Selon une réponse ministérielle au sénateur Estrosi en date du 12 novembre 2001, ces deux abattements permettraient d'ores et déjà d'exonérer plus de 90 % des successions entre époux et près de 80 % des successions en ligne directe. Par ailleurs, il convient de souligner l'existence d'un abattement de 15.000 € sur les donations consenties par les grands-parents à leurs petits-enfants.

L'importance du lien de parenté unissant le donateur ou défunt et le bénéficiaire est omniprésente dans la fiscalité des mutations à titre gratuit. Ce lien détermine non seulement l'abattement applicable à la part nette revenant au bénéficiaire comme nous venons de le voir, mais aussi le barème utilisé pour calculer l'impôt. Plus le lien de parenté est diffus, plus le tarif applicable est défavorable et plus les taux marginaux sont élevés.

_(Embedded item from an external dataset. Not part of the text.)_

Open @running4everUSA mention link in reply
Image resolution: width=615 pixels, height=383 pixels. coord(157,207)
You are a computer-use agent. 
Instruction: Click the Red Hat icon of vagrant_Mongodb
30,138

2. Une fiscalité qui s'est adaptée à certaines évolutions de la société

A cet égard, la loi du 15 novembre 1999, portant création d'un régime spécial pour les mutations à titre gratuit réalisées entre partenaires d'un Pacte Civil de Solidarité, a institué un abattement d'un montant de 57.000 € ainsi qu'un tarif spécifique. Si le barème applicable entre partenaires d'un Pacte Civil de Solidarité reste moins favorable que celui applicable entre époux, il apporte toutefois une certaine amélioration au statut fiscal des concubins qui jusque là étaient considérés comme des non-parents et à ce titre, imposés au taux fixe de 60% dès le premier franc en cas de mutation à titre gratuit.

3. Des réductions de droits

Il existe deux types de réductions de droits, l'une spécifique aux donations qui est subordonnée au respect d'une condition d'âge par le donateur, l'autre relative aux charges de famille. Ces réductions sont cumulatives avec les abattements applicables.

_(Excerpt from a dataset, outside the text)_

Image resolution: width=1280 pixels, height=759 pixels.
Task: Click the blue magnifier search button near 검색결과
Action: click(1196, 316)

Depuis la loi de finances pour 1998, les donations ont été fortement encouragées par l'instauration d'une réduction de droits qui est fonction de l'âge du donateur et qui permet de réduire les droits de donation exigibles jusqu'à 50%. En effet, lorsque le donateur a moins de 65 ans, les droits de donation sont réduits de moitié sans qu'aucune autre condition ne soit exigée et ce, quel que soit le lien de parenté existant entre l'auteur de la donation et le bénéficiaire et quel que soit l'objet de la donation. Lorsque le donateur est âgé de plus de 65 ans mais de moins de 75 ans révolus, la réduction de droit est alors de 30%. Cette réduction n'est en revanche pas applicable aux successions.

Outre cette réduction de droits, certains contribuables peuvent également bénéficier d'une réduction pour charges de famille applicable tant en matière de donations que de successions (réduction de droits plafonnée cependant à 305 € par enfant en sus du deuxième au profit de bénéficiaires ayant au moins trois enfants vivants ou représentés au moment de la donation ou du décès, et portée à 610 € s'agissant des donations et successions en ligne directe et entre époux).

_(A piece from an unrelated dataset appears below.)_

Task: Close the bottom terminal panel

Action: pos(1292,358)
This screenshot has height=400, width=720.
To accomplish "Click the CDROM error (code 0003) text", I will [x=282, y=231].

4. Des facilités de règlement des droits de mutation

La pression fiscale s'exerçant sur le bénéficiaire d'une mutation à titre gratuit peut encore être réduite par l'octroi de crédit de paiement. En effet, sous certaines conditions, les contribuables qui ont à charge le paiement de droits de mutation peuvent solliciter de l'administration fiscale une autorisation de paiement fractionné et/ou de paiement différé.

Le champ d'application de ces facilités de règlement est cependant très limité. En effet, le bénéfice du paiement fractionné ou du paiement différé est cantonné aux seuls cas de mutations par décès à l'exception des donations d'entreprises qui sont susceptibles de bénéficier d'un paiement fractionné et différé, à la condition que la mutation ne porte pas sur des titres cotés.

En cas de paiement fractionné, le paiement des droits est acquitté en plusieurs versements égaux et à intervalle de 6 mois au plus, sur une période maximum de 5 ans (leur nombre est fonction du pourcentage des droits exigibles). Ce délai maximum de 5 ans est porté à 10 ans pour les droits à la charge des héritiers en ligne directe et du conjoint du défunt à la condition que l'actif héréditaire comprenne, à concurrence de 50% au moins, des biens non liquides tels que des immeubles, fonds de commerce ou valeurs mobilières non cotées 12 ( * ) .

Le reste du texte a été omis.